§ **Description of the task**: Convert the lines of the entries below into a numbered list, omitting any blank lines. Leave the pictures out of your answer.

(Page and screen pointing data)
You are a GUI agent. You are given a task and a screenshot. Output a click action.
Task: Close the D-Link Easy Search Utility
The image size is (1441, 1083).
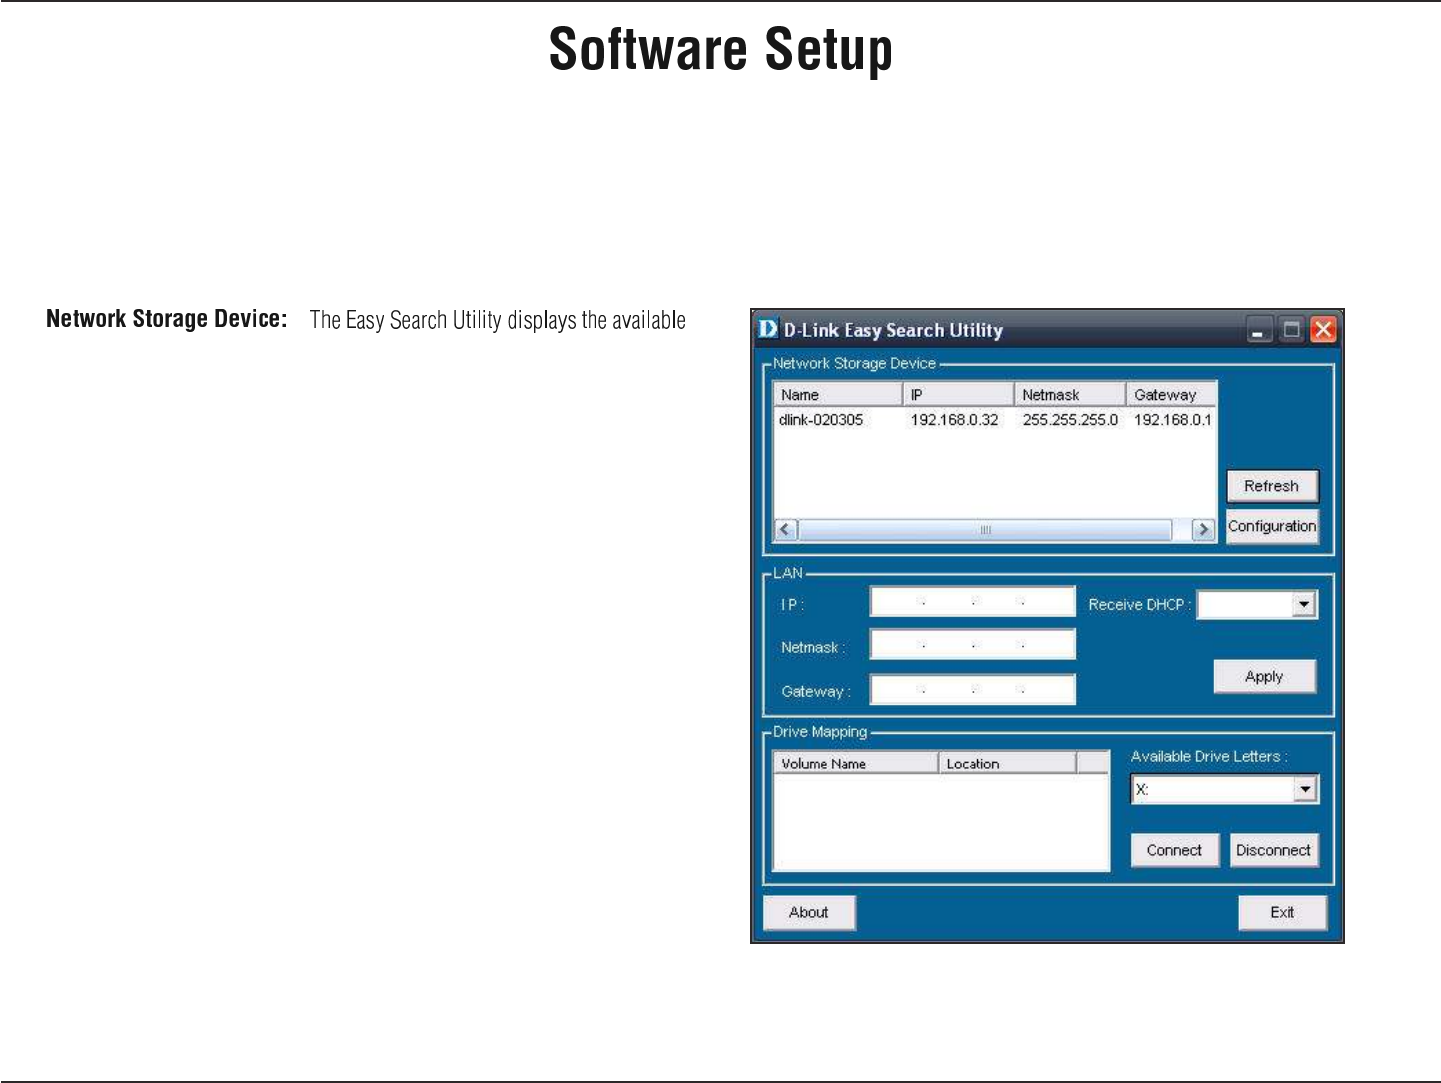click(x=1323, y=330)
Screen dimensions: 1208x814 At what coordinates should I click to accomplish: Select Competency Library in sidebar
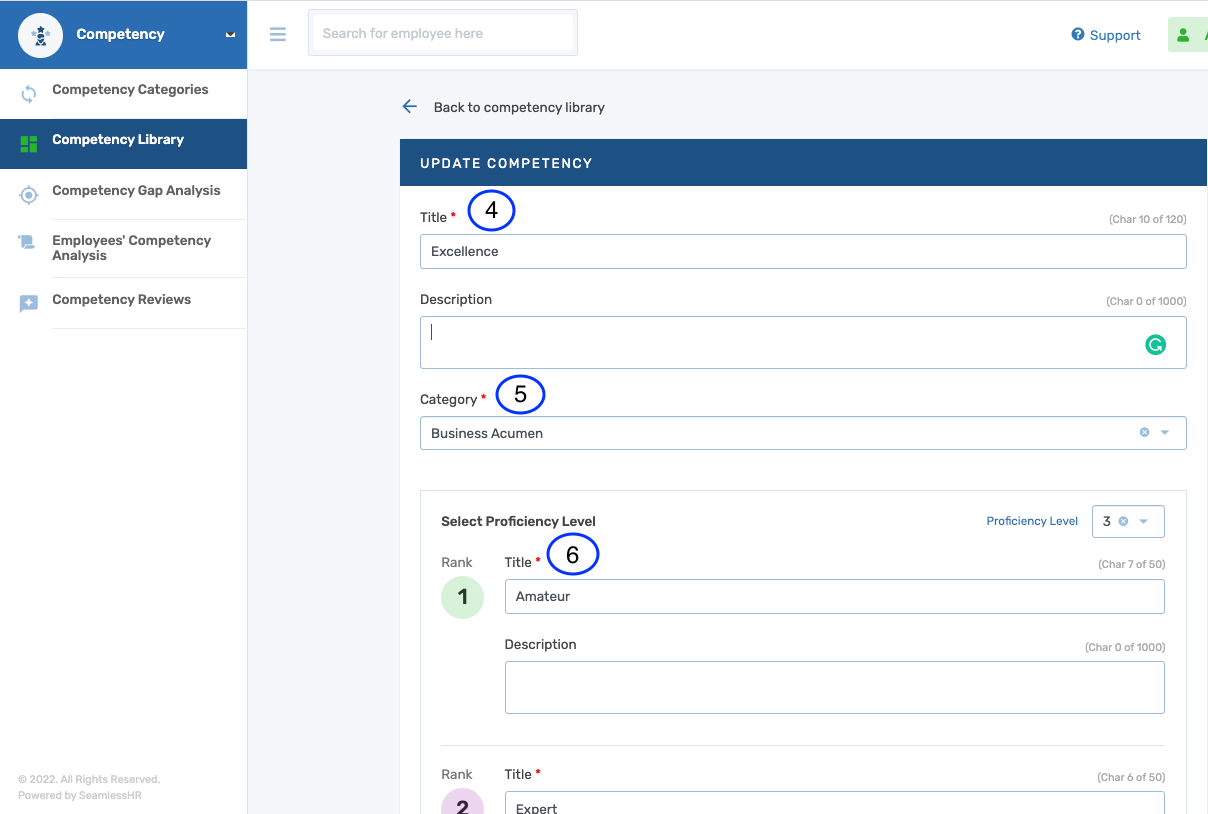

§ **Task output**:
1. You are a GUI agent. You are given a task and a screenshot. Output a click action.
2. Task: Close the D-Link Easy Search Utility
3. The image size is (1441, 1083).
4. click(x=1323, y=330)
5. Screen dimensions: 1208x814 At what coordinates should I click to accomplish: Select Competency Library in sidebar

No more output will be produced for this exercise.